Setting up Incentivized Ads

To maximize revenue while maintaining a great UX, Vungle recommends using opt-in interstitials. Shown at natural breaks in the app, opt-in interstitials deliver high revenue and it's recommended to be non-skippable. This placement also delivers a great UX, because users opt-in to watch a video and are opt-in with something of value -- such as virtual currency, premium content, or in-app goods. The amount and type of reward given to a user for completing a video view is completely up to you. There are two ways of achieving this:

1. In-App Rewards (Recommended)


This is an alternative to using server-to-server callbacks. When a user successfully completes an ad view, you can reward them directly in your app.

The main benefit here is that it's fairly simple to implement. If you're looking for something quick, and you're not concerned with replay attacks, this should do it.

Implementation- iOS

You'll want to implement the VungleSDK Delegate, which can be found under Delegate Methods, in the advanced settings guide.

This callback (void)vungleSDKwillCloseAdWithViewInfo: will pass you a viewInfo dictionary.

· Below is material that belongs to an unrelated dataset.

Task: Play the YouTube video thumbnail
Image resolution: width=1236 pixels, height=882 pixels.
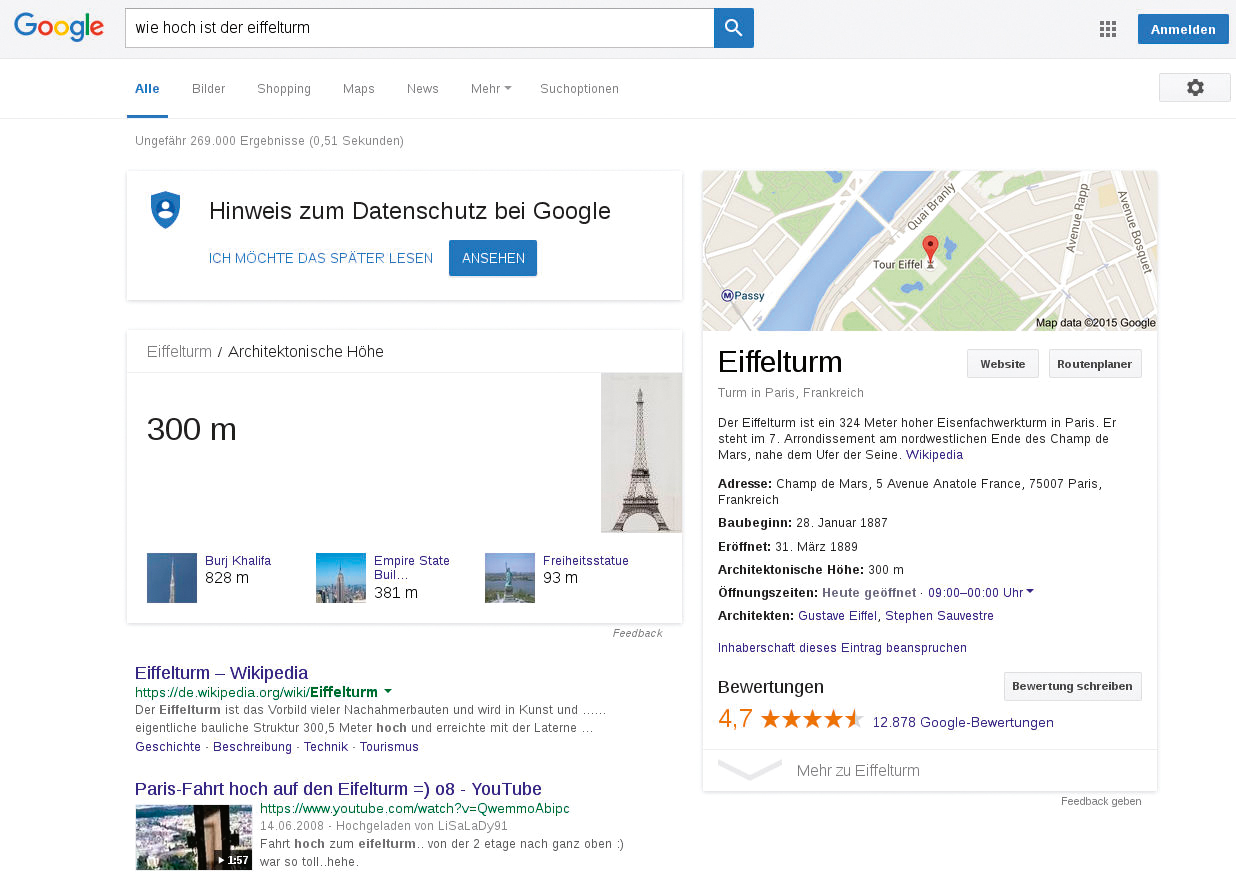Action: pyautogui.click(x=193, y=837)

If the key completedView returns YES, go ahead and reward the user for their view.

Implementation- Android

You'll want to implement the EventListener interface, found in the advanced settings guide.

If wasSuccessfulView (in onAdEnd) returns true, the user has earned the reward.


2.Server-to-Server Callbacks


Server-to-server callbacks allow you to reward users for ad views with in-game currency or other rewards. When a user successfully completes an ad view, you can configure a callback from Vungle's servers to your own to notify you of the user's completed action.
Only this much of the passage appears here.